DWAC’s Prospectus states: “We have not selected any specific business combination target and we have not, nor has anyone on our behalf, initiated any substantive discussions, directly or indirectly, with any business combination target.”
Suspicious Behavior? DWAC listed on NASDAQ on September 3; the merger announcement came less than six weeks later. Typically, it takes many months for a SPAC sponsor to research and perform due diligence on many companies before they bring a proposal to SPAC holders.
SPAC Sponsor and CEO of DWAC Patrick Orlando is a “good friend of Donald Trump”. Orlando resides within a stone’s throw of Trump’s Mar-a-Lago country club and has since acknowledged to the New York Times that he is a “long-time friend of Donald Trump and speaks with him often.”
Collusion or Coincidence? So, is it just a coincidence that Orlando started and completed his due diligence inside of five weeks after the SPAC listed? Or, has there been a major violation of securities regulations, and is the offering prospectus nothing more than toilet paper?
Rule #1: Deny. Deny. Deny. To the above, a Trump spokesperson, speaking off the record (of course!) has since told at least two sources that “Mr. Trump never heard of Patrick Orlando and never communicated with him until weeks after the Digital Acquisition was listed on NASDAQ.”
Really?! At very least, Orlando has already publicly stated that he has been friends with Trump for a number of years and communicates with him ‘frequently’.?
Roma Daravi, a former Trump administration communications executive and the ‘media relations’ representative for TMTG was not available for comment, even if Liz Harrington did comment via Twitter.
Let’s play this back again; DWAC listed on NASDAQ on September 3. Five weeks later they announced proposed merger with Trump’s shell company, TMGT. In the history of SPAC offerings, DWAC has broken the land speed record for listing and then announcing a merger. Their ability to canvass opportunities, perform due diligence on various merger candidates, reach a conclusion, and then execute a merger agreement, all within 5 weeks from the date of listing the SPAC would seem implausible at best, and statistically impossible at worst when considering the average time for this process is 4-6 months.

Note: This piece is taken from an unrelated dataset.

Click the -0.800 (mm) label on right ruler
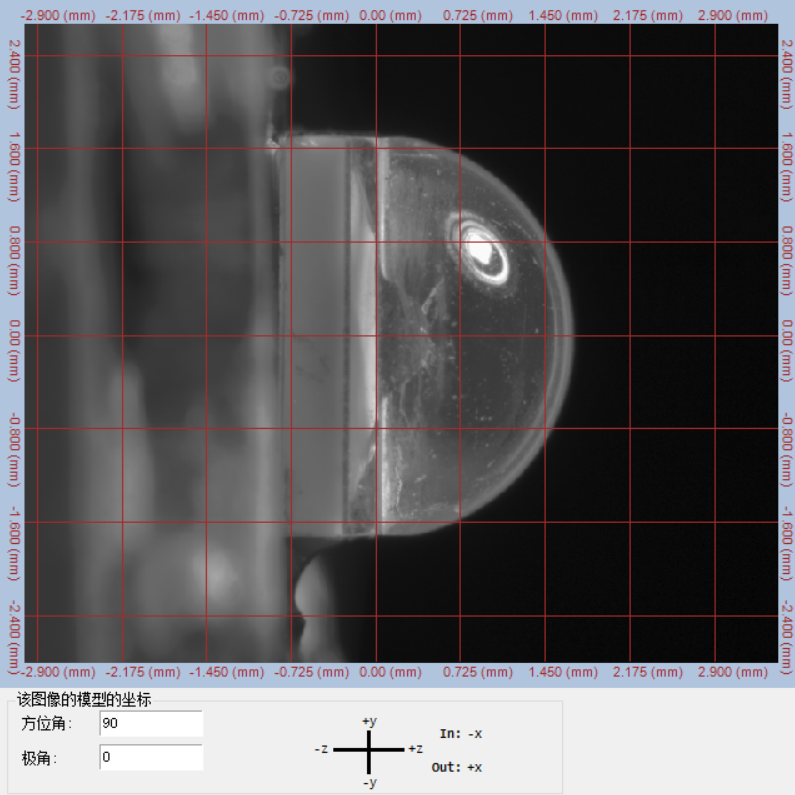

Let’s try a different angle: The CFO for DWAC is 83 year old Brazilian national Luis Orleans-Braganza. Mr. Orleans-Braganza is a businessman and currently a self-acclaimed “right wing” member of Brazil’s National Congress. Sources say that he has been “a guest at Mar-a-Lago on several occasions” during the past two years.
How About this part of the DWAC Offering Prospectus?
Patrick Orlando’s DWAC Prospectus States “We will identify and complete business combinations with “market-leading companies”. This is identical to the boilerplate verbiage in every SPAC offering document, yet counter-intuitive to the merger announcement if Digital World’s strategy is to identify and complete business combinations with technology-focused, market-leading companies. For more information, please visit www.dwacspac.com
BUT, TMTG has NO operating business, which would be a cause of concern for the institutional and individual investors who put money into this SPAC based on Patrick Orlando’s representations. TMTG has NO employees of record (other than Trump) and their pitch deck, which appeared on the entity’s website at the same time as the merger news hit the tape, reads as if it was written on a blank whiteboard:
Among other things, the Trump pitch deck, which, unlike any other startup pitch deck, fails to identify any management or key employees that will be executing the business strategy, yet it states: “The group plans to offer alternative media to challenge the traditional social networks like Facebook, YouTube and Twitter via a social network called “Truth Social.” One of the slides states “…..envisions to eventually compete against Amazon.com’s AWS cloud service and Google Cloud.”
Other slides suggest “a social network (“Truth Social”) is set for a beta launch next month, and full rollout in the first quarter of 2022, is the first of three stages in the company’s plans, followed by a subscription video-on-demand service called TMTG+ that will feature entertainment, news and podcasts.”
So, we have a blank check company merging with a blank-deck company that is parsing jargon from an array of presentation decks that anyone can download on the internet.
CAVEAT (EMPTOR): Mr. Orlando’s FINRA record is clean (so far) of any misdeeds. The fact that he worked at Deutsche Bank, the only bank that would extend credit to Trump, is likely a mere coincidence.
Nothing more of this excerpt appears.